Restless, absent wildlife are signs of water shortage

The Texas Parks and Wildlife Department announced in July that more nocturnal animals, such as foxes and skunks, had been active during the day to search for water and food. Department biologist John Davis said in another announcement that some species' populations could be strengthened as weaker members die, but he was concerned about toads and other short-lived animals that need rain to breed.

Parks and wildlife department announcements also indicated that the state's depleted streams could lead to fish deaths as a result of low dissolved oxygen concentrations and high temperatures.

Between 5 million and 6 million waterfowl typically spend winter in Texas, and excellent breeding ground conditions in the Dakotas and southern Canada are expected to contribute to the arrival of an unusually large number of birds in 2011. But many of the birds may leave for areas to the east, north, or south in response to limited fresh water and food.

USDA aiding recovery

Agriculture Secretary Tom Vilsack announced in early August that the Department of Agriculture would help farmers, ranchers, and communities affected by the drought as well as those affected by floods, fires, and tornadoes earlier this year.
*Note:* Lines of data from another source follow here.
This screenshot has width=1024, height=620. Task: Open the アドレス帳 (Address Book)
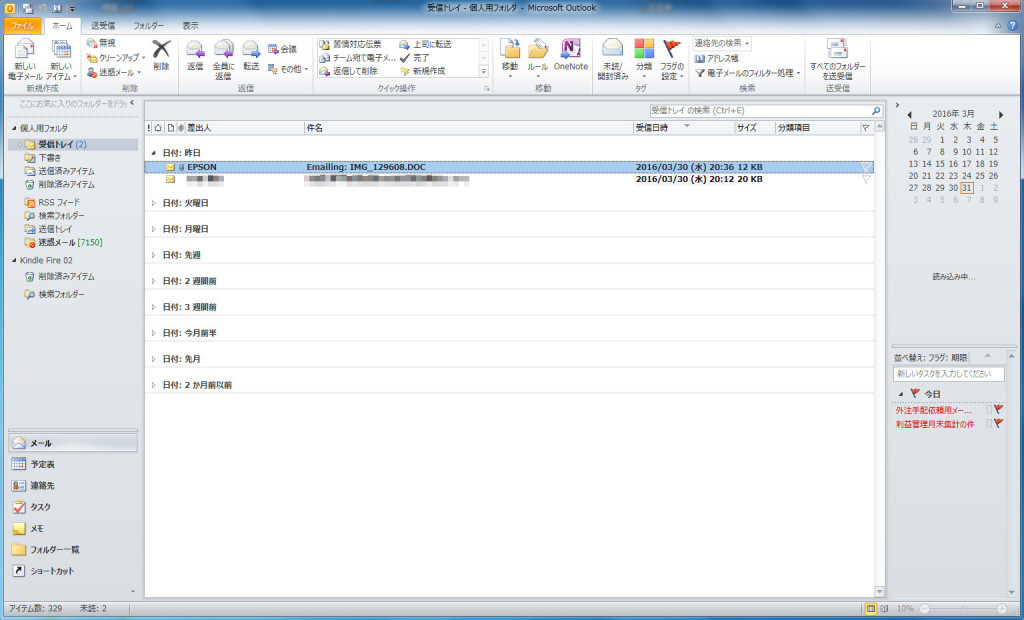tap(720, 59)
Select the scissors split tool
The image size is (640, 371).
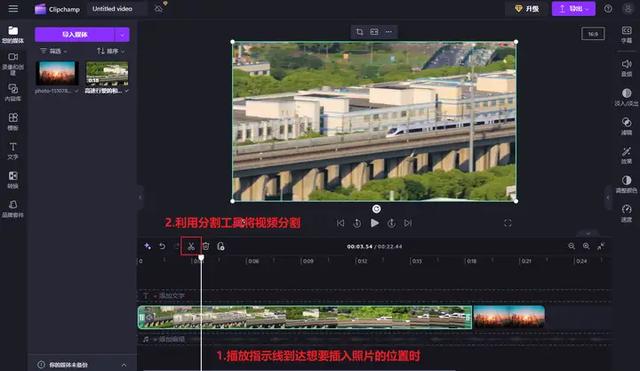pyautogui.click(x=191, y=246)
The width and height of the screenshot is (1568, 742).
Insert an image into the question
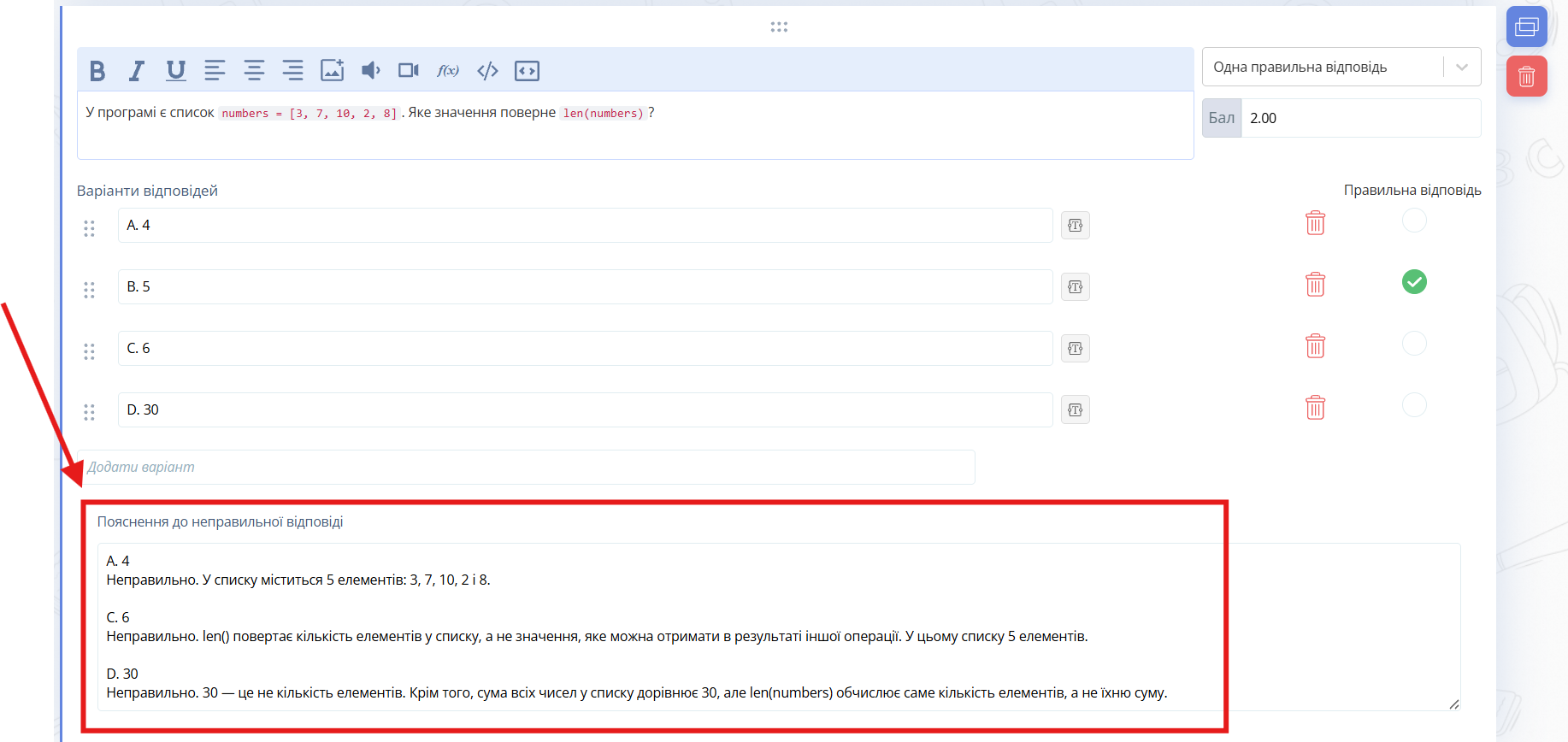click(x=332, y=70)
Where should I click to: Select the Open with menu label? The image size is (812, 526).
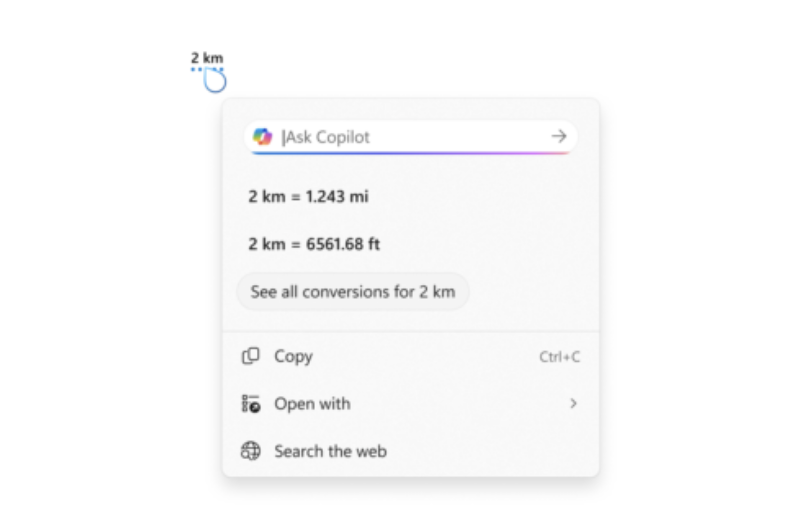point(312,404)
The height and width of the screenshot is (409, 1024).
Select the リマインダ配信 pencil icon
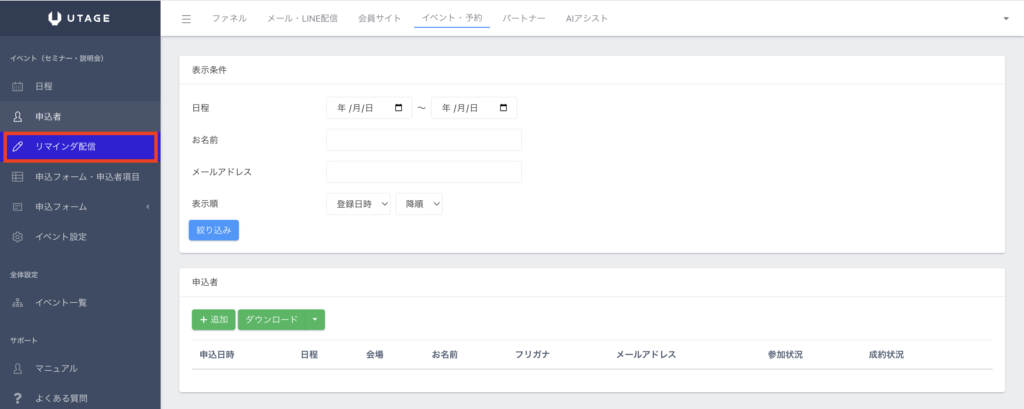[x=17, y=147]
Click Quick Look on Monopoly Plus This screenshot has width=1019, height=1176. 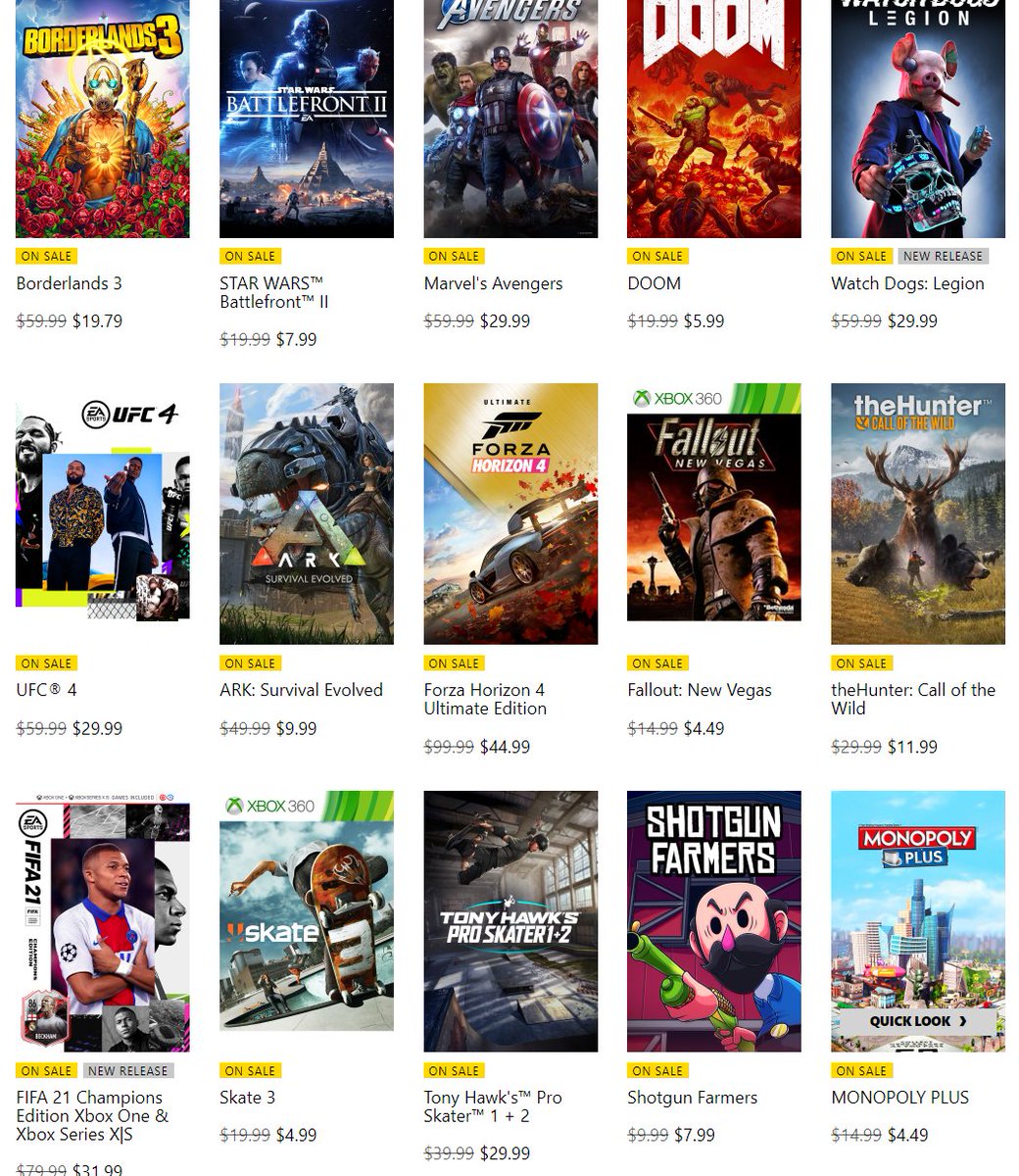pyautogui.click(x=918, y=1021)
"At USDA, we are working tirelessly to get assistance to folks who need it and are searching for flexibility in our programs to help farmers and ranchers in these difficult times," the announcement states.

By Aug. 8, about $520 million in indemnity payments had been distributed to agriculture owners affected by the drought, $88 million was given in response to flooding, and $85 million was given for other disaster relief.

About $114 million from the Livestock Forage Program was also used to help ranchers buy feed for livestock. That total includes about $50 million in Texas, $24 million in Oklahoma, and $11 million in New Mexico.

Vilsack also announced that the USDA Farm Service Agency was modifying its Conservation Reserve Program, through which the USDA pays landowners to grow permanent vegetation on idle and highly erodible farmland, to give some farmers and ranchers an additional month for emergency grazing on such land.

"Many ranchers have been or will be forced to sell livestock due to drought, and USDA will do what we can to help our farmers and ranchers during these challenging times," Vilsack said in the announcement.